Marc Want, a retired engineer who has lived in Canarsie for more than 40 years, said he and some jogging friends got the idea to push for the ferry as they were exercising on the Jamaica Bay waterfront.

“We were just walking around the bay and we didn’t even know there was a ferry going to the Rockaways,” he recalled. “Then we saw one coming across.”

For Want and his neighbors, frustrated by the L train’s formerly nightmarish service disruptions, the ferry seemed like a silver bullet: a way to shorten long and unpredictable commutes to Manhattan for locals, while bringing visitors and their dollars to the neighborhood’s once-bustling pier.

In December of 2017, with assistance from Maisel, the council member, as well as state Senator Roxanne Persaud (D-Brooklyn), Want and other supporters presented 6,000 signatures they had collected to former Mayor Bill de Blasio, who agreed to conduct a feasibility study.

Benjamin Kanter/Mayoral Photography Office

The study estimated that direct ferry service from the Canarsie Pier to Battery Park in Manhattan would take 67 minutes, a commute the EDC claimed was slightly slower than with other modes of public transit.

Want disagreed, noting that in his experience, commuting to Lower Manhattan could easily take between 70 and 90 minutes factoring in transfers and delays. 

“This was a predetermined result. There was no question in mind,” Want said. “They didn’t basically want to give us the ferry.”

Since then, the long commutes for Canarsie residents have only continued. 

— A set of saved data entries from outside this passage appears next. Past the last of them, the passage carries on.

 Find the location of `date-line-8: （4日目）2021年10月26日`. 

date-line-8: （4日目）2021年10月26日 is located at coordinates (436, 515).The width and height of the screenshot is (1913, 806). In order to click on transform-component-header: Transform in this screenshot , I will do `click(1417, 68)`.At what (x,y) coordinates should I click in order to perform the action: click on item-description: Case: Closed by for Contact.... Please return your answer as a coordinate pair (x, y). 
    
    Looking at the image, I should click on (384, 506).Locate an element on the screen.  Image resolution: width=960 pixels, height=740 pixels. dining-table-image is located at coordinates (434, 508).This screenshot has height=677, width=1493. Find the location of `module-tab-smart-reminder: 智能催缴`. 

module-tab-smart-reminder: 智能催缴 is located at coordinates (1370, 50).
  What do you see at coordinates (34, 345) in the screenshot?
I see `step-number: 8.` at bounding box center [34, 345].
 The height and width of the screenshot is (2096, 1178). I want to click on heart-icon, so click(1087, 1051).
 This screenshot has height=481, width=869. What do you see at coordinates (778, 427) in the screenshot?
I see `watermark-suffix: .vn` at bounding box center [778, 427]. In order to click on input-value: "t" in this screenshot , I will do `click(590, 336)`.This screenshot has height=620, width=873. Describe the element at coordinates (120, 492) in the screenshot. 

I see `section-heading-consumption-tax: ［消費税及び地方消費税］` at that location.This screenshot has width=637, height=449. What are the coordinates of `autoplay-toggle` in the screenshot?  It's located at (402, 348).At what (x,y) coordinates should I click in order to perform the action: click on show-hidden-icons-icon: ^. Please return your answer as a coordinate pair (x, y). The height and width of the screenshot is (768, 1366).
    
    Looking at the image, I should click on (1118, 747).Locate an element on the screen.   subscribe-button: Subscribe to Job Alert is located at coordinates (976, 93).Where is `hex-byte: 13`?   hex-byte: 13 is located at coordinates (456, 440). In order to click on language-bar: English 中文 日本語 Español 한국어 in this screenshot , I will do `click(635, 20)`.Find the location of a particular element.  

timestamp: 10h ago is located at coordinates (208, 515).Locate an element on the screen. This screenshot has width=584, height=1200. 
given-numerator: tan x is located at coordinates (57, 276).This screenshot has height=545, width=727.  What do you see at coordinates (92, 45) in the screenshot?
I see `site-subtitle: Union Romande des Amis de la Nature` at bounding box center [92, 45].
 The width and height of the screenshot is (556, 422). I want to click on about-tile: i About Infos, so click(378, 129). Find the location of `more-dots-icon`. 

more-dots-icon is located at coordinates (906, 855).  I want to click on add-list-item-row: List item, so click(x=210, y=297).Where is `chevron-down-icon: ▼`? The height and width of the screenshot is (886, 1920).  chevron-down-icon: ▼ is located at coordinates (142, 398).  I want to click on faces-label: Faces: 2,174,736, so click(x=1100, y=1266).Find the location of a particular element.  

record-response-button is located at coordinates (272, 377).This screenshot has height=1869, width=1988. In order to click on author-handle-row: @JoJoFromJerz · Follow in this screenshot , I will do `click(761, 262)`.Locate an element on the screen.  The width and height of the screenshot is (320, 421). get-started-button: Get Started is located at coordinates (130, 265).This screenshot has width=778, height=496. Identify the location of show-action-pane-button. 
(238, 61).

An analysis of aggregated commute time data by THE CITY found that just 16% of Canarsie residents can commute to downtown Manhattan in an hour or less on any existing form of mass transit.

‘He Should Know This’

On a windy October afternoon at the Bay View Houses, several residents told THE CITY they would support having a ferry at the Canarsie Pier, which is 10 minutes walking distance from the public housing development.

Bundled up in a black hoodie and a brightly-colored bandana, Shameka Rawlings, a 43-year-old caretaker, said that she’s tired of waiting outside in the cold for delayed buses and could use another option when going out shopping or seeing family and friends.

“[By] the time they pull up, everybody is either late for work or delayed,” said Rawlings. “I don’t know what’s up with these buses, and the trains, forget about it! The trains is a no-go.”

Marlene Campbell, a home health aide walking outside the apartment of one of her clients, told THE CITY she would use the ferry to go “straight to Manhattan,” where her agency is headquartered.

Currently, Cambpell, 52, says she has to take a bus to get to the L train, but the ride is uncomfortable.

“The buses be crowded,” she said. “Very congested.”

Cheryl Boyce, Bay View’s tenant association president, points out that most of the train stations in Canarsie don’t have elevators, making them almost impossible for people like her who use walkers, while a ferry with a ramp entrance could be more accessible.

“So it’s not only benefiting people getting to Manhattan in a hurry, who can use the train but really don’t want to, it benefits your handicapped people as well,” said Boyce, who has lived in Bay View for 67 years.

Asked about the mayor’s inaction on the issue, Boyce said she is still hoping Adams will create a stop in her neighborhood. 

“Him being a former borough president of Brooklyn, he should know what is needed, and what would benefit the economy and everything else by bringing it here,” she said. “He should know this.”